/---

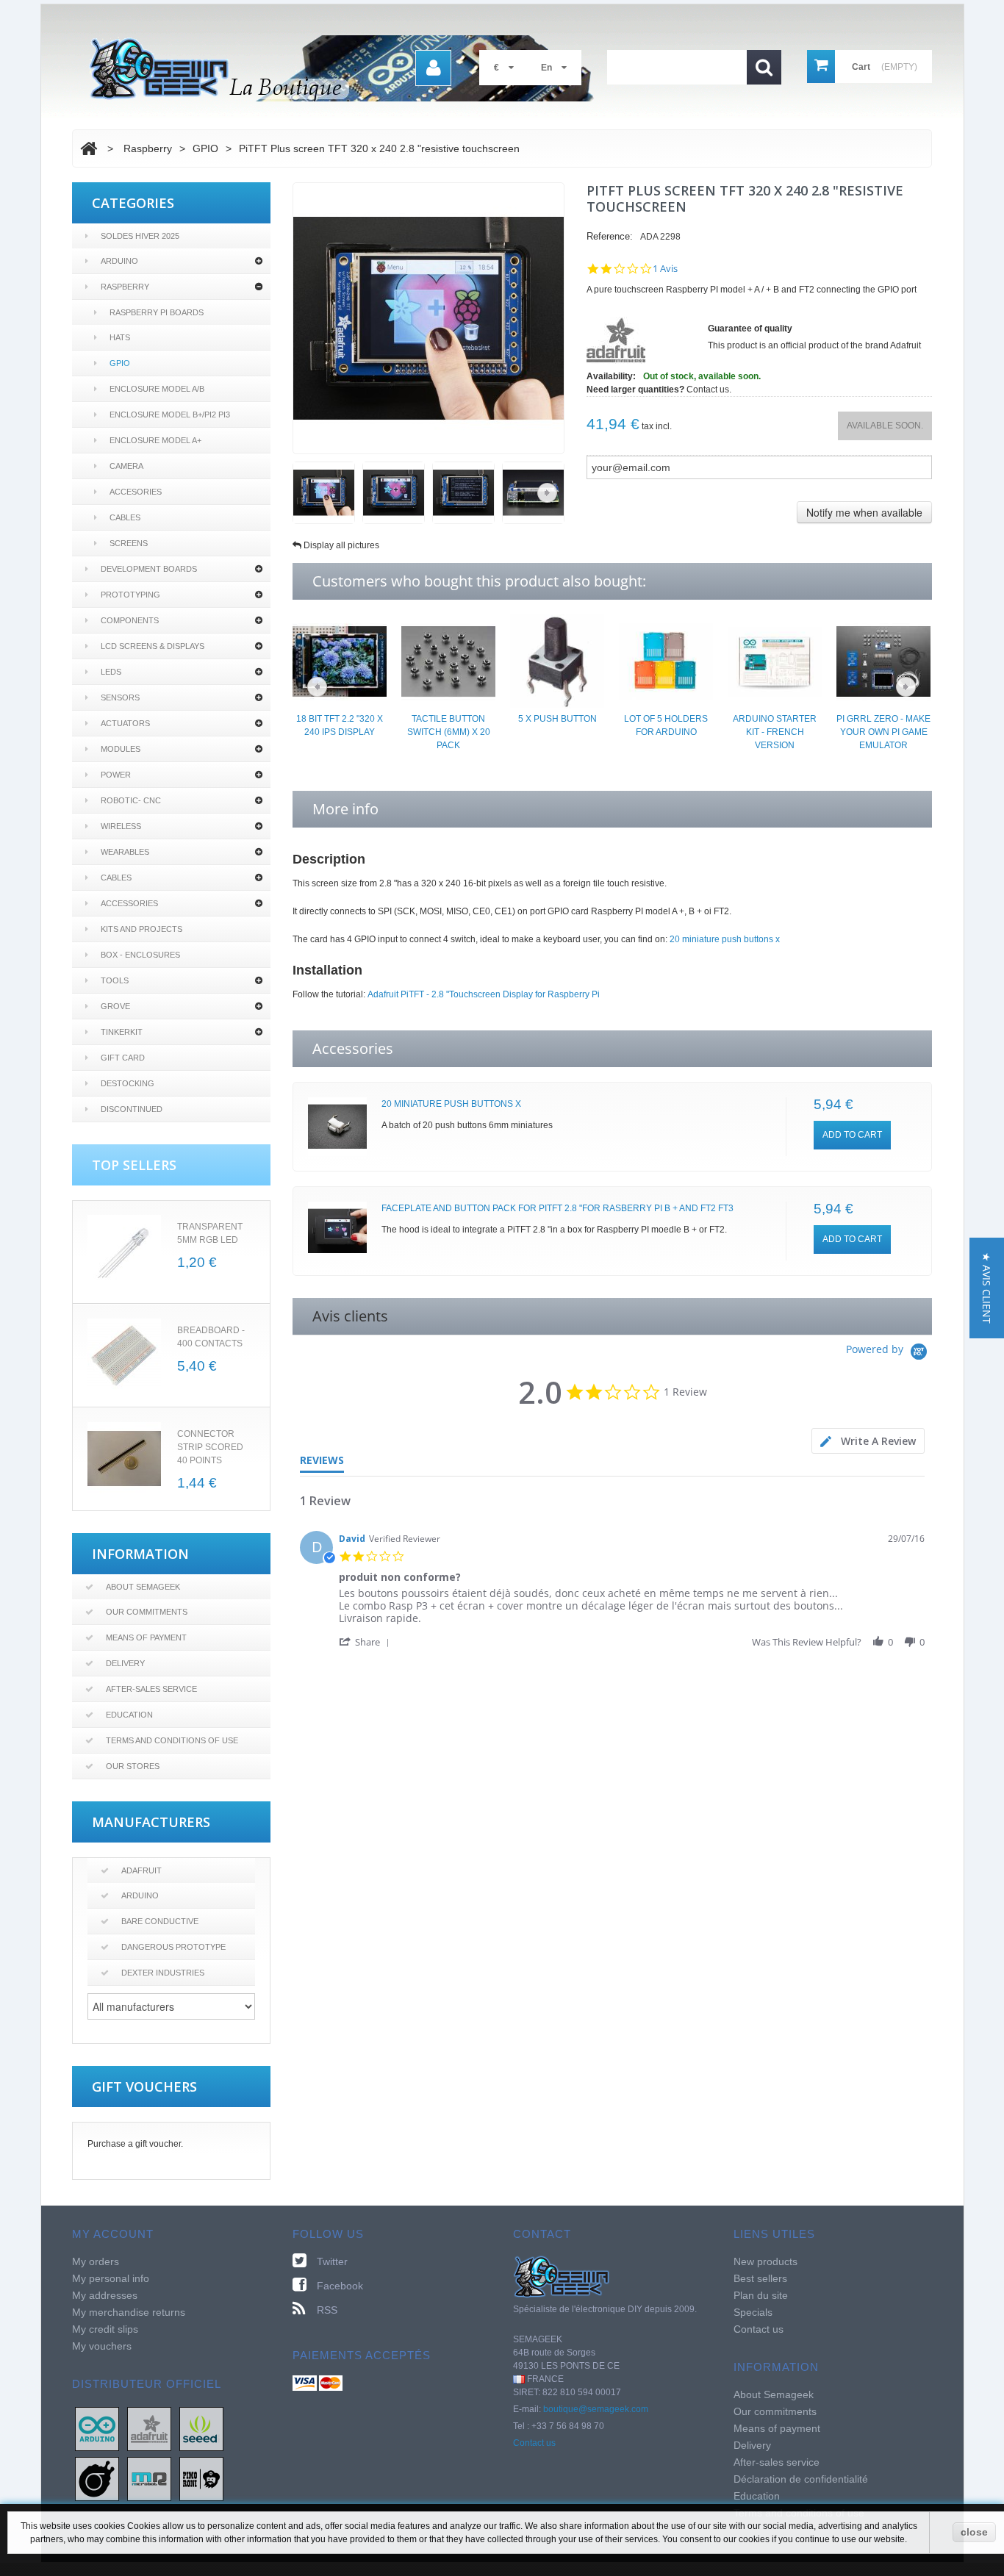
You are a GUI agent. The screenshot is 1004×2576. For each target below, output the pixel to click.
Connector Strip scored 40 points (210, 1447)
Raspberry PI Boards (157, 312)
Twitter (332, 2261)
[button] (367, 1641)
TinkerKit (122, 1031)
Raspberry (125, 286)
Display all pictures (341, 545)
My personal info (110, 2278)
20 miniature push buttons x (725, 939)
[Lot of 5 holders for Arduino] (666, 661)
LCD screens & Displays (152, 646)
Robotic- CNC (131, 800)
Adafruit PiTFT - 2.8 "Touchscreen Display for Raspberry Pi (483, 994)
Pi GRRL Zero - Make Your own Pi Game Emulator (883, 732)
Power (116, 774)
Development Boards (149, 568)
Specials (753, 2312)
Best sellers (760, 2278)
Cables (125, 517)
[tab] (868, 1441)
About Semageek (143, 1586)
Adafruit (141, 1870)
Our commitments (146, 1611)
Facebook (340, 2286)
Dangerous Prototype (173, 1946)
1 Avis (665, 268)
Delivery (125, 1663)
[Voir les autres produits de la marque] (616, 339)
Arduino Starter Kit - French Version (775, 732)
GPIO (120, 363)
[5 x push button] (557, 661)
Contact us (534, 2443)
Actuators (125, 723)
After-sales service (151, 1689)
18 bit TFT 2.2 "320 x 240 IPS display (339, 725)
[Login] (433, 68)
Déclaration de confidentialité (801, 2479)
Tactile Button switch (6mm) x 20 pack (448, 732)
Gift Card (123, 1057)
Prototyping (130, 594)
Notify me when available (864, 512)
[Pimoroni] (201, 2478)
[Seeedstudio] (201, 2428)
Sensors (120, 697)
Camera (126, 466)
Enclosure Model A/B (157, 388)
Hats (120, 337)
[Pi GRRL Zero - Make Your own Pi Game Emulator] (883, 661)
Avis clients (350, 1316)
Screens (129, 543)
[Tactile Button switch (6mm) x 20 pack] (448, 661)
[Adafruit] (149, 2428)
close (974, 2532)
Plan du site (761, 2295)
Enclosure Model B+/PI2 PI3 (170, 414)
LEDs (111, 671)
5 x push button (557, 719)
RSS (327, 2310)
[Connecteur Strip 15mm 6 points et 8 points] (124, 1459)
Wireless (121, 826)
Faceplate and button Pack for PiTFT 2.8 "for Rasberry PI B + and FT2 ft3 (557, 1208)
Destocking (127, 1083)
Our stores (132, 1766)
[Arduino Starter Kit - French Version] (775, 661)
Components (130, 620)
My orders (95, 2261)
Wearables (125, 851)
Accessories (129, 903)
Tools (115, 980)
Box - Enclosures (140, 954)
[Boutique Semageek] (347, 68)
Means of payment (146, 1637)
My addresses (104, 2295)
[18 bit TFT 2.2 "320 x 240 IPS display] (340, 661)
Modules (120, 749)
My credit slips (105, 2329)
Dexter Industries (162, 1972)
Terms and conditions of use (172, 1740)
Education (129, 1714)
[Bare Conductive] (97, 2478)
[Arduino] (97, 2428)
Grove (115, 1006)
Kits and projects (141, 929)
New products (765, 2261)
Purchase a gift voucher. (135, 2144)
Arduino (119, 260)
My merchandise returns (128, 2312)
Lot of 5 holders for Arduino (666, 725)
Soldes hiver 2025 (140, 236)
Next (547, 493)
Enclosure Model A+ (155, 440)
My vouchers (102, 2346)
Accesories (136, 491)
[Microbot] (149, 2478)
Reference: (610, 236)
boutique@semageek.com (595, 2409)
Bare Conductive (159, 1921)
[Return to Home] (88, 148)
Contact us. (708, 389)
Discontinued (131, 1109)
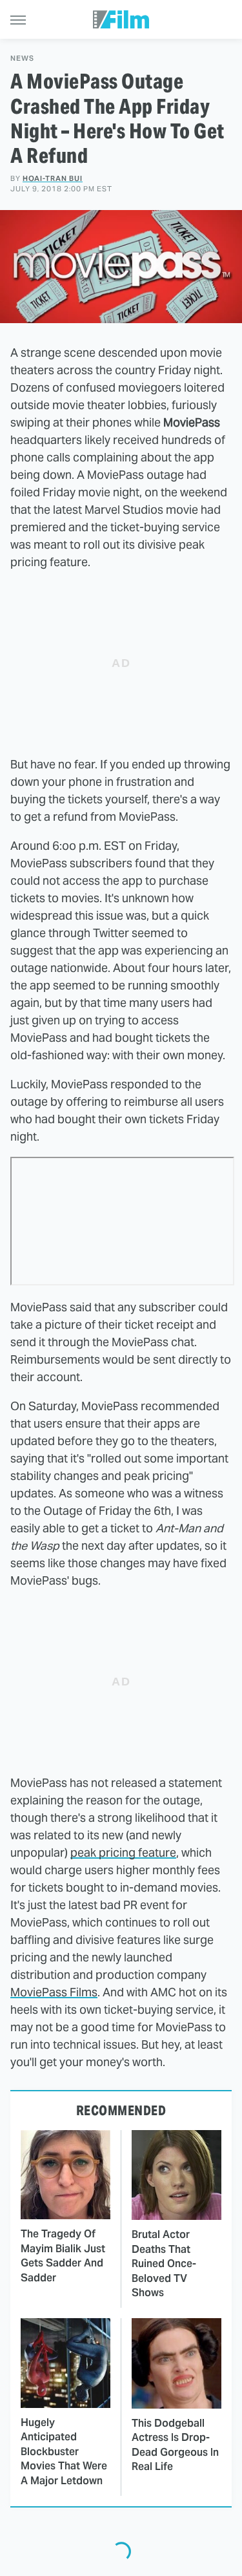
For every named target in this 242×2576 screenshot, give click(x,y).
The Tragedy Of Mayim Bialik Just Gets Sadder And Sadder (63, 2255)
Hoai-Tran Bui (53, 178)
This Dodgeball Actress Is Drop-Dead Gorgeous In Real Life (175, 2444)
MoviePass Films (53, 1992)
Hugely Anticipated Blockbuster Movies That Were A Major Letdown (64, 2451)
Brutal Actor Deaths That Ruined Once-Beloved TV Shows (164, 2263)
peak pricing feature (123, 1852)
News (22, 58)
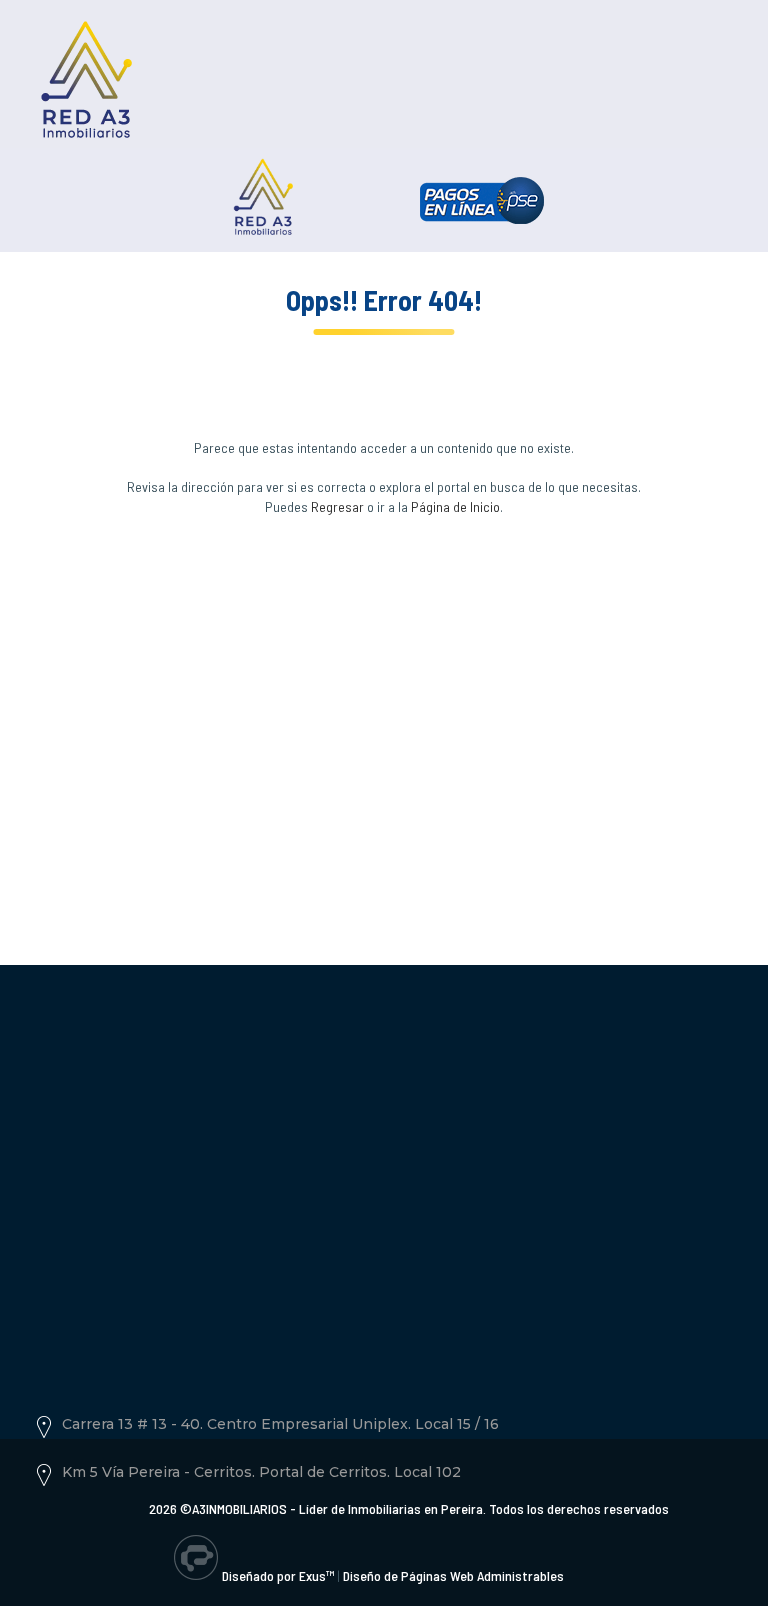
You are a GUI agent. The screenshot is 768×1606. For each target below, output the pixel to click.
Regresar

\---

◆ **TASK STATEMENT**:
Repeat every record above exactly. Omit the pictures.

◆ **EXPECTED ANSWER**:
You are a GUI agent. The screenshot is 1004×2576. For each target below, output the pixel to click.
Connector Strip scored 40 points (210, 1447)
Raspberry PI Boards (157, 312)
Twitter (332, 2261)
[button] (367, 1641)
TinkerKit (122, 1031)
Raspberry (125, 286)
Display all pictures (341, 545)
My personal info (110, 2278)
20 miniature push buttons x (725, 939)
[Lot of 5 holders for Arduino] (666, 661)
LCD screens & Displays (152, 646)
Robotic- CNC (131, 800)
Adafruit PiTFT - 2.8 "Touchscreen Display for Raspberry Pi (483, 994)
Pi GRRL Zero - Make Your own Pi Game Emulator (883, 732)
Power (116, 774)
Development Boards (149, 568)
Specials (753, 2312)
Best sellers (760, 2278)
Cables (125, 517)
[tab] (868, 1441)
About Semageek (143, 1586)
Adafruit (141, 1870)
Our commitments (146, 1611)
Facebook (340, 2286)
Dangerous Prototype (173, 1946)
1 Avis (665, 268)
Delivery (125, 1663)
[Voir les autres produits de la marque] (616, 339)
Arduino Starter Kit - French Version (775, 732)
GPIO (120, 363)
[5 x push button] (557, 661)
Contact us (534, 2443)
Actuators (125, 723)
After-sales service (151, 1689)
18 bit TFT 2.2 "320 x 240 IPS display (339, 725)
[Login] (433, 68)
Déclaration de confidentialité (801, 2479)
Tactile Button switch (6mm) x 20 pack (448, 732)
Gift Card (123, 1057)
Prototyping (130, 594)
Notify me when available (864, 512)
[Pimoroni] (201, 2478)
[Seeedstudio] (201, 2428)
Sensors (120, 697)
Camera (126, 466)
Enclosure Model A/B (157, 388)
Hats (120, 337)
[Pi GRRL Zero - Make Your own Pi Game Emulator] (883, 661)
Avis clients (350, 1316)
Screens (129, 543)
[Tactile Button switch (6mm) x 20 pack] (448, 661)
[Adafruit] (149, 2428)
close (974, 2532)
Plan du site (761, 2295)
Enclosure Model B+/PI2 PI3 (170, 414)
LEDs (111, 671)
5 x push button (557, 719)
RSS (327, 2310)
[Connecteur Strip 15mm 6 points et 8 points] (124, 1459)
Wireless (121, 826)
Faceplate and button Pack for PiTFT 2.8 "for Rasberry PI B + and FT2 ft3 (557, 1208)
Destocking (127, 1083)
Our stores (132, 1766)
[Arduino Starter Kit - French Version] (775, 661)
Components (130, 620)
My orders (95, 2261)
Wearables (125, 851)
Accessories (129, 903)
Tools (115, 980)
Box - Enclosures (140, 954)
[Boutique Semageek] (347, 68)
Means of payment (146, 1637)
My addresses (104, 2295)
[18 bit TFT 2.2 "320 x 240 IPS display] (340, 661)
Modules (120, 749)
My credit slips (105, 2329)
Dexter Industries (162, 1972)
Terms and conditions of use (172, 1740)
Education (129, 1714)
[Bare Conductive] (97, 2478)
[Arduino] (97, 2428)
Grove (115, 1006)
Kits and projects (141, 929)
New products (765, 2261)
Purchase a gift voucher. (135, 2144)
Arduino (119, 260)
My merchandise returns (128, 2312)
Lot of 5 holders for Arduino (666, 725)
Soldes hiver 2025 (140, 236)
Next (547, 493)
Enclosure Model A+ (155, 440)
My vouchers (102, 2346)
Accesories (136, 491)
[Microbot] (149, 2478)
Reference: (610, 236)
boutique@semageek.com (595, 2409)
Bare Conductive (159, 1921)
[Return to Home] (88, 148)
Contact us. (708, 389)
Discontinued (131, 1109)
For every named target in this 242×2576 screenshot, give click(x,y).
The Tragedy Of Mayim Bialik Just Gets Sadder And Sadder (63, 2255)
Hoai-Tran Bui (53, 178)
This Dodgeball Actress Is Drop-Dead Gorgeous In Real Life (175, 2444)
MoviePass Films (53, 1992)
Hugely Anticipated Blockbuster Movies That Were A Major Letdown (64, 2451)
Brutal Actor Deaths That Ruined Once-Beloved TV Shows (164, 2263)
peak pricing feature (123, 1852)
News (22, 58)
You are a GUI agent. The screenshot is 768×1606. For each target below, output the pixel to click.
Regresar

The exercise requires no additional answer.